### ENTRIES SUPPLIED

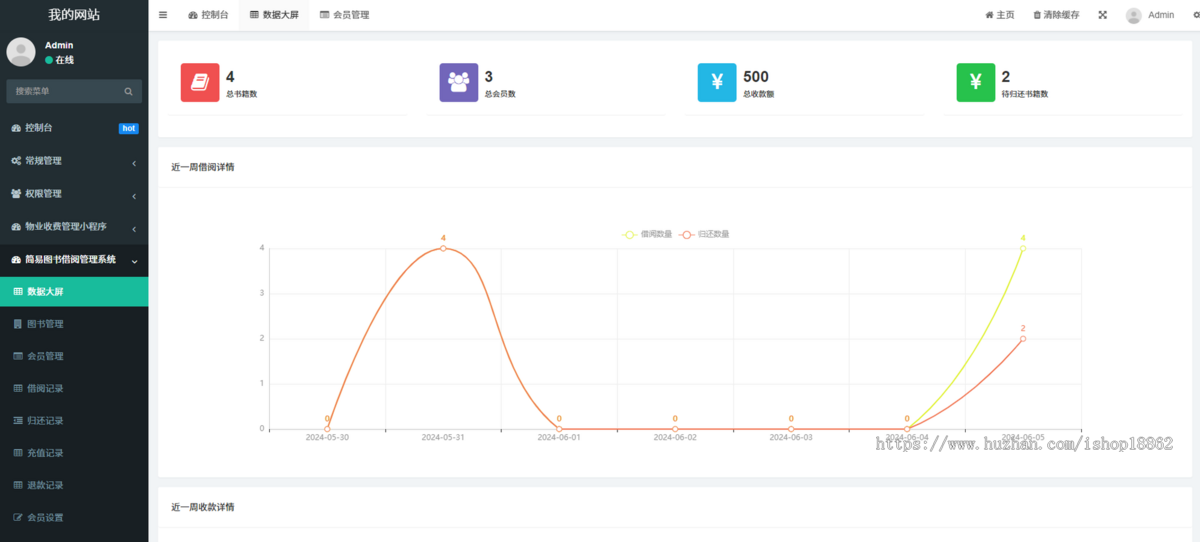This screenshot has height=542, width=1200.
Task: Collapse the 简易图书借阅管理系统 menu
Action: pyautogui.click(x=74, y=260)
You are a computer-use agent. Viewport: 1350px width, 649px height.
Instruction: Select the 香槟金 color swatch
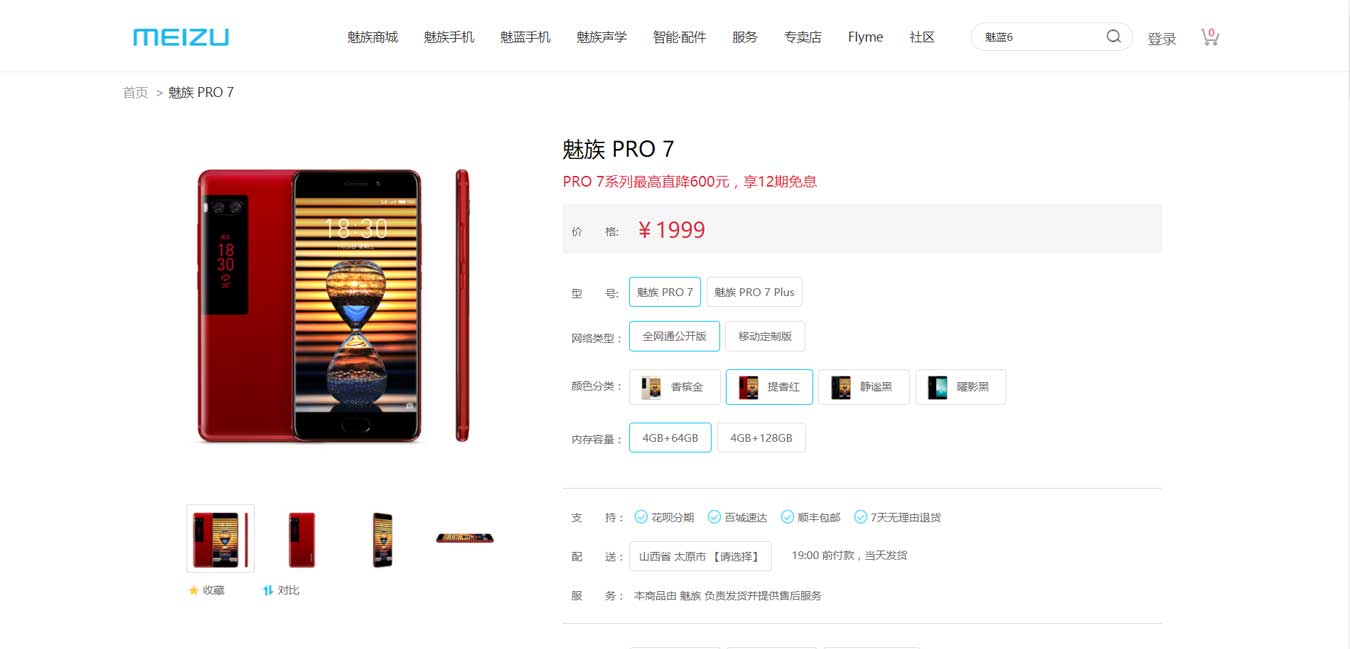675,387
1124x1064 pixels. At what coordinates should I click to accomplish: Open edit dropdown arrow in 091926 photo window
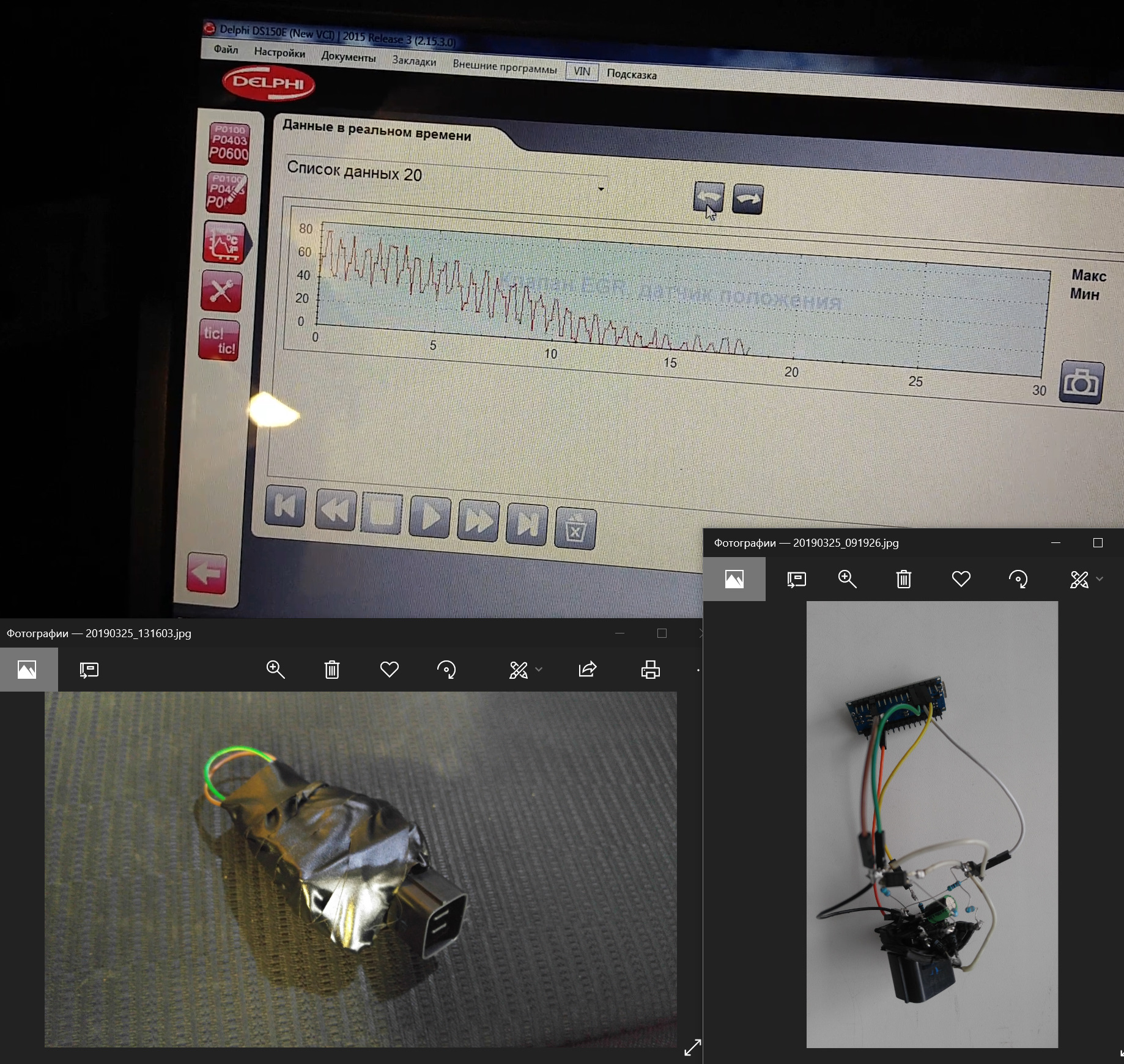[x=1100, y=579]
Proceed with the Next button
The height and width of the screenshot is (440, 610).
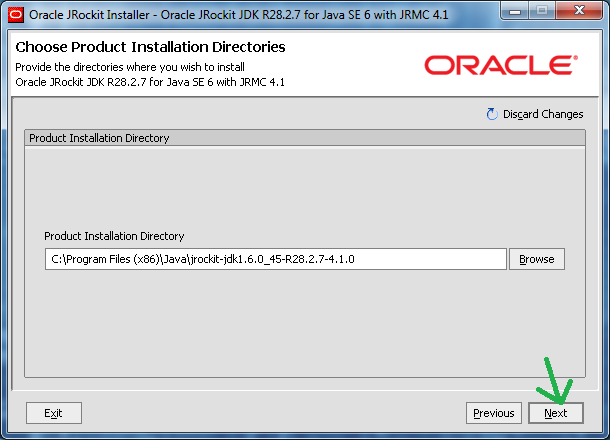point(555,413)
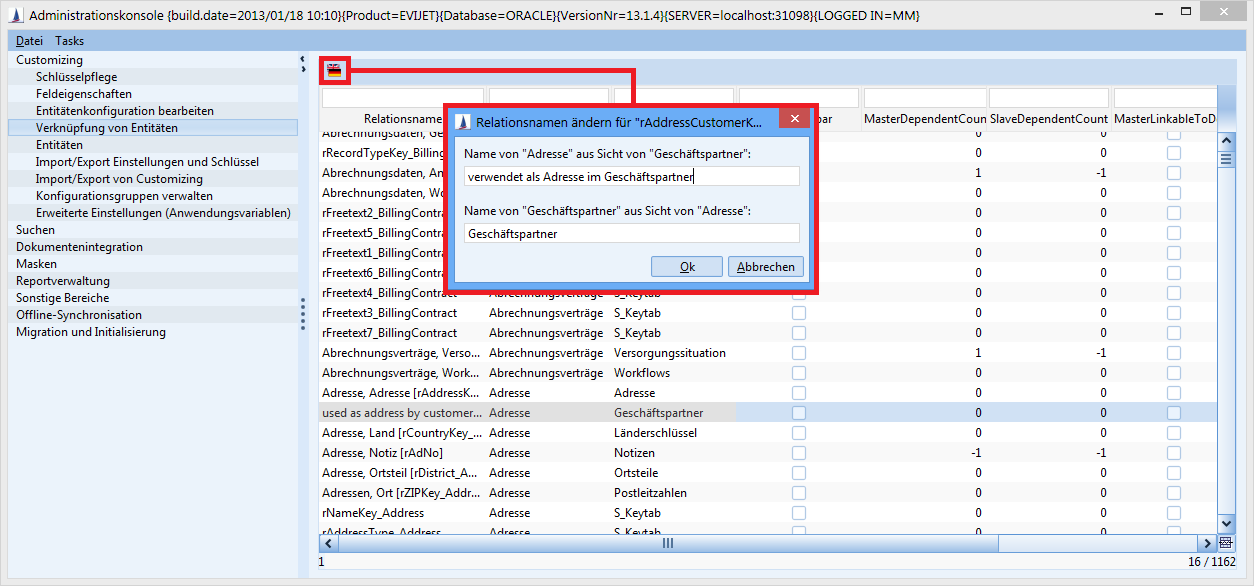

### TASK
What the answer needs is every line from the one containing "1124x1064 pixels. At" through the final line of the data above, copied exactly, without pictures.

### RESPONSE
1124x1064 pixels. At what coordinates should I click to accomplish: Open edit dropdown arrow in 091926 photo window
[x=1100, y=579]
Proceed with the Next button
The height and width of the screenshot is (440, 610).
point(555,413)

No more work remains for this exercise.